───── Passage à lire ─────

À moins de ne pas freiner du tout dans certains virages, bien sûr...
Les subtilités du freinage
Même à mon rythme plus lent sur la Suzuki, j'ai pu apprécier à quel point elle conserve sa vitesse en virage. Il y a en plus ce bon feeling de la fourche Öhlins adoptée par l'équipe au milieu de la saison 1999 et idéalement installée pour offrir beaucoup de retour d'information du pneu avant Michelin de 17" avec lequel le team a toujours roulé, plutôt que le 16,5" préféré par d'autres équipes. Mais les leçons sur le maintien de l'élan mis à part, c'est le freinage à haute vitesse qui a pris le plus de temps à maitriser sur la RGV 500. C'est assurément là que j'ai perdu le plus de temps.
L'année précédente à Jerez, c'est un aspect de la moto que je trouvais critiquable, son manque de stabilité sur les gros freinages. Ce point a même été commenté par certains des rivaux de Kenny, y compris le champion précédent Alex Crivillé. À Phillip Island, un an plus tard, ce freinage est devenu l'obstacle pour améliorer mes temps au tour, surtout parce qu'il m'a fallu réapprendre tous mes points de repère de freinage de Superbike pour m'adapter à l'efficacité des freins en carbone Brembo. Fabriqués par la société italienne à partir d'un matériau composite Mitsubishi qui maintient la chaleur plus longtemps et assure ainsi un meilleur feeling au levier ainsi qu'un arrêt super efficace à haute vitesse, tout en étant plus durable.
Eugenio Gandolfi, technicien Brembo :
"L'équipe Suzuki n'a consommé que trois jeux de disques par moto sur la saison. Mais nous préférions qu'ils utilisent des disques plus petits de 290 mm à Phillip Island, comme ils le font sur plusieurs autres pistes pour aider le disque à maintenir sa température dans des conditions plus froides. Seul Kenny préfère les disques de 320 mm pour leurs performances supplémentaires aux différents points de gros freinage ici en Australie."

─────

▶ _À faire_
D'après le texte sur le freinage de la Suzuki, quel diamètre de disques Kenny préfère-t-il à Phillip Island ?

───── Données fournies ─────

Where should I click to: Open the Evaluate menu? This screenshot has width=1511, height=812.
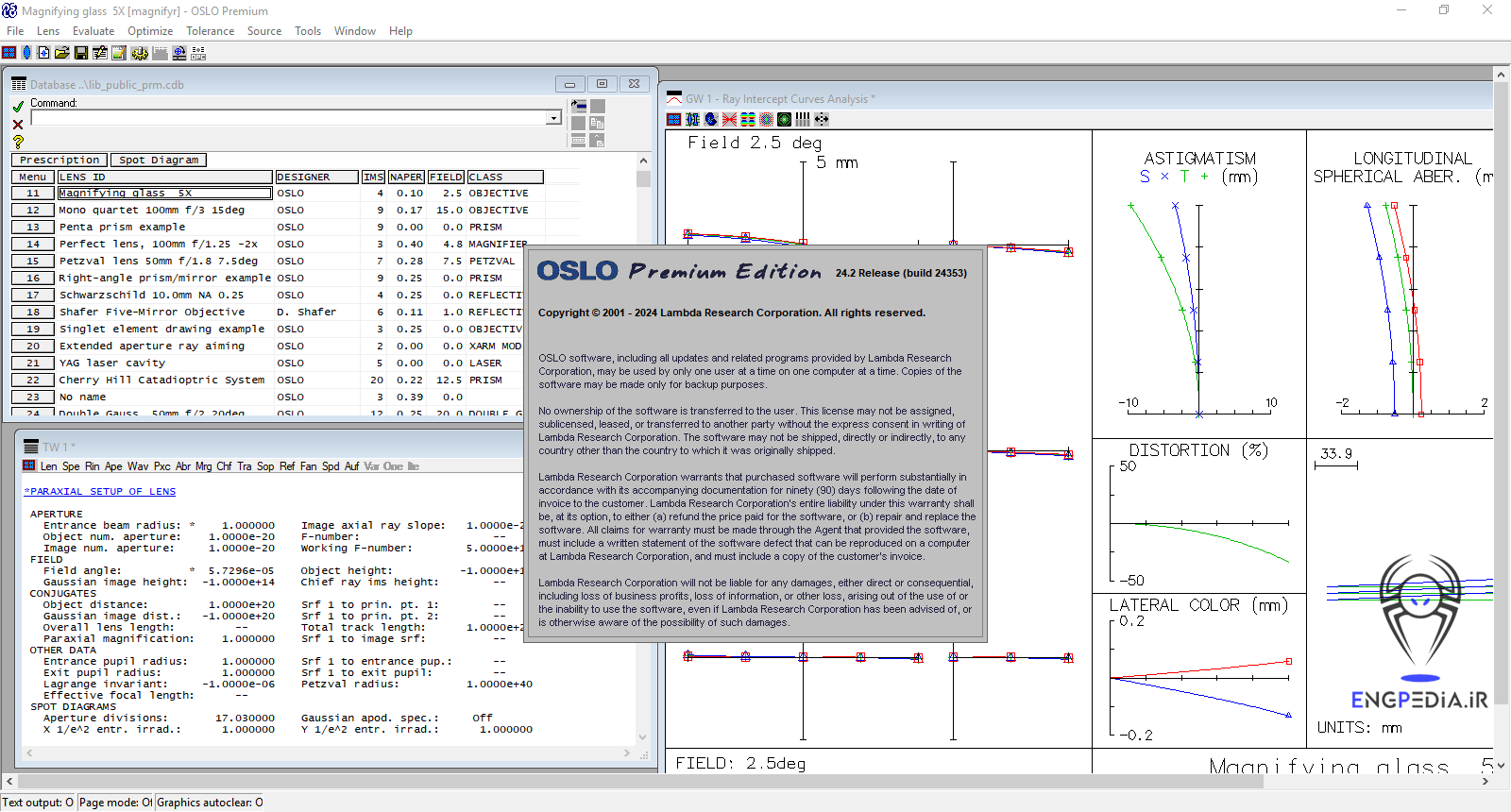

─────

▶ _Résultat de l'exercice_
Kenny préfère les disques de 320 mm.